With the increasing number of business and management occupations in the United States, the number of MBA participants is likely to increase over the next decade as well. According to the U.S. Bureau of Labor and Statistics (BLS), careers in management is expected to increase by 11%, with approximately 454,300 jobs open by 2018. Careers in similar field likes like business and finance are expected to grow by 18%, adding in approximately 1.2 million new jobs over the same time period.
According to the BLS, these new jobs will be as a result of increasing financial regulations and the need for greater accountability for accountants and auditors, adding roughly 279,400 jobs into the market through 2018. Additionally, as business trends continue to shift to an increasingly competitive and global scale, there will be a significant spike in management analysts, which is expected to add more than 178,300 jobs by 2018. Together, these two occupations will account for 38% of the growth in the field through 2018, which should continue to drive the demand for MBAs.
Pursuing an MBA is a major commitment that takes a great deal of planning, budgeting and sacrifice to complete. However, despite the best laid plans, problems still arise and occasionally, there are those who need to step away from their MBA program. Surprisingly, data reveals that in most cases, MBA students who have to discontinue their education do return to complete their education in the future. According to Bloomberg Businessweek, officials at most business schools usually see a couple of students per year who must put their MBAs on hold.
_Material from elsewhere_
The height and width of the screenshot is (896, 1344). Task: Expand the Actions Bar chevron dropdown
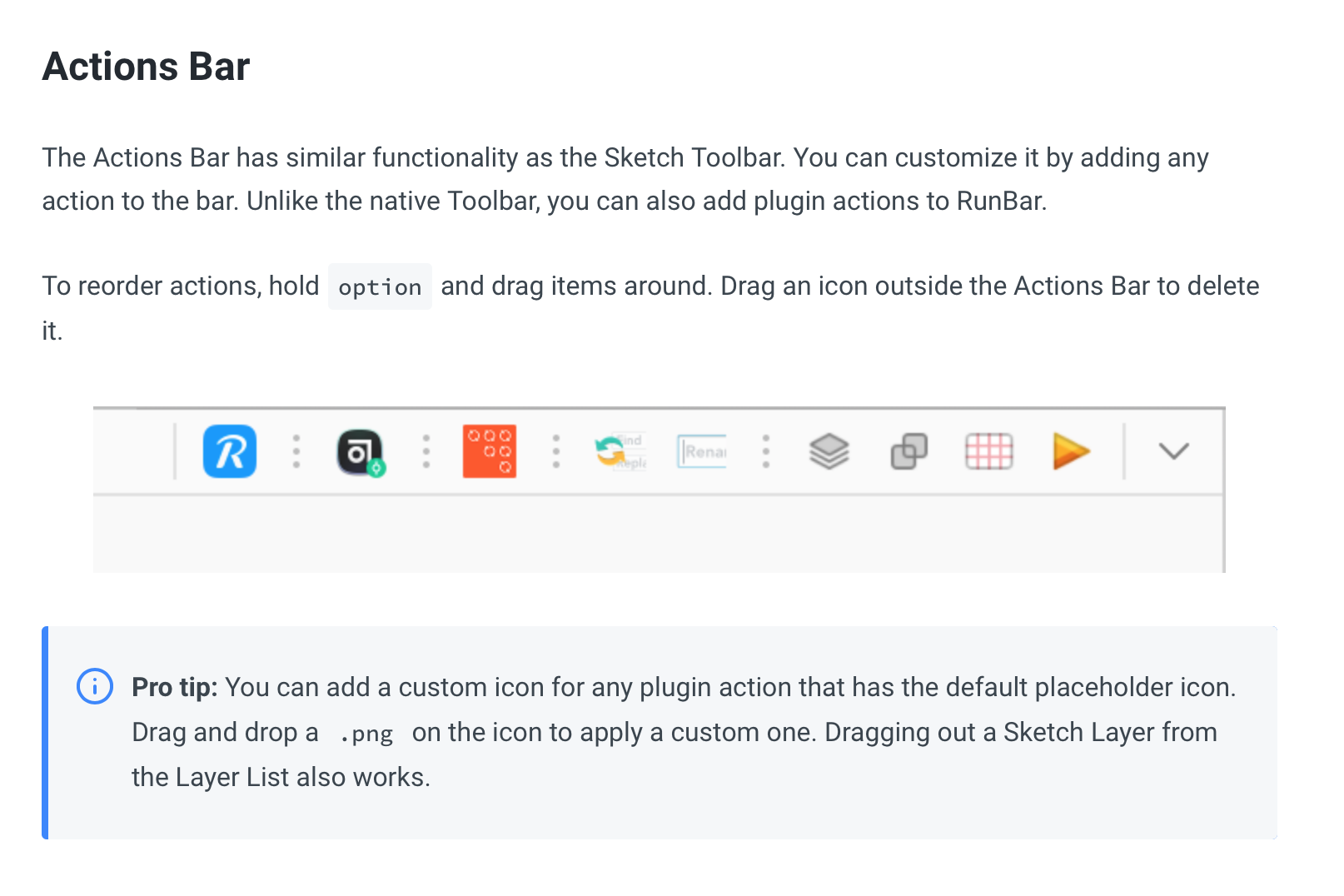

Most are only away for a semester or quarter before returning, and very few leave their programs for good. Administrators note that each has their own personal story for leaving, whether it is due to family responsibility or personal issues, and that none take the decision lightly. In most cases a school will allow a student to take a temporary leave during the program if they have completed their basic courses and had a lengthy discussion with program administrators. Oddly enough, those who do drop out of MBA programs permanently are typically students who are offered a job that they view is a once in a lifetime opportunity, according to Bloomberg Businessweek.
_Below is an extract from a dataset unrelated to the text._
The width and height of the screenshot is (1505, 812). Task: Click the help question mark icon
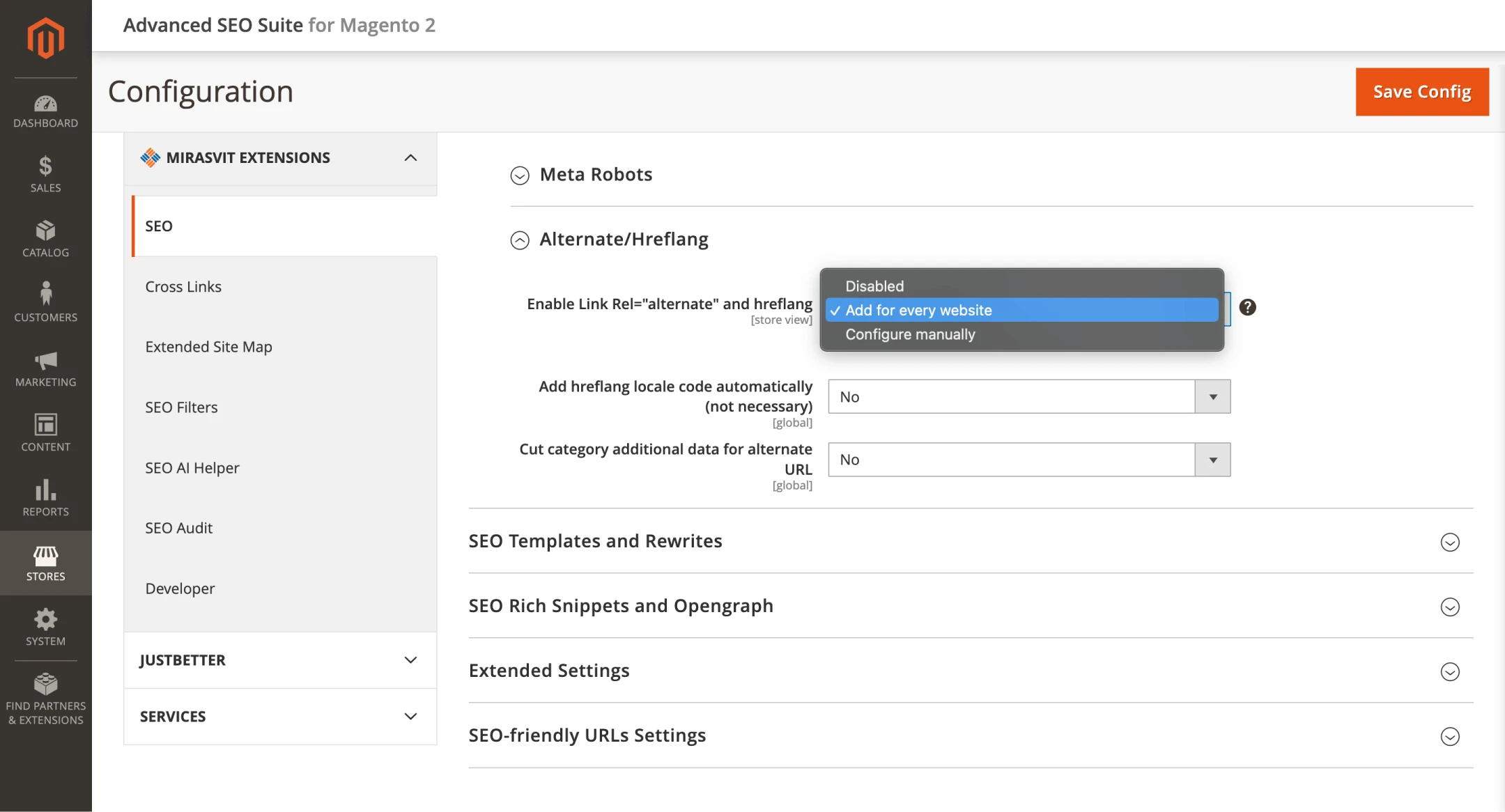pyautogui.click(x=1247, y=307)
While business school administrators initially worried that the worsening economy would have students leaving their MBAs in pursuit of job opportunities or startups in droves, this has not been the case. The last time there was a significant spike in MBA dropouts was during the dot-com boom of the 1990s, but even then, numbers of those leaving MBA programs were small. University of North Carolina Kenan-Flagler Business School director Michael Stepanek noted that only 11 students have left his program from 2004-2009, including those who became ineligible because of poor grades. For the most part, most advisors and administrators would look at a job opportunity that arises during an MBA as a good thing. While most will never experience the extraordinary levels of success of famed dropout Steve Ballmer, who left Stanford to join Bill Gates at Microsoft, worthwhile opportunities do exist. Bloomberg Businessweek illustrates how one of Stepanek’s 11 dropouts, Tristan Handy, left Kenan-Flagler after only one year of study to pursue an opportunity as the director of operations for online publishing startup Squarespace.com. The company has grown from $270,000 in profit in 2005 to $2.2 million in 2008. But interestingly enough, similar to Ballmer, it was a college friend who invited him to join the company.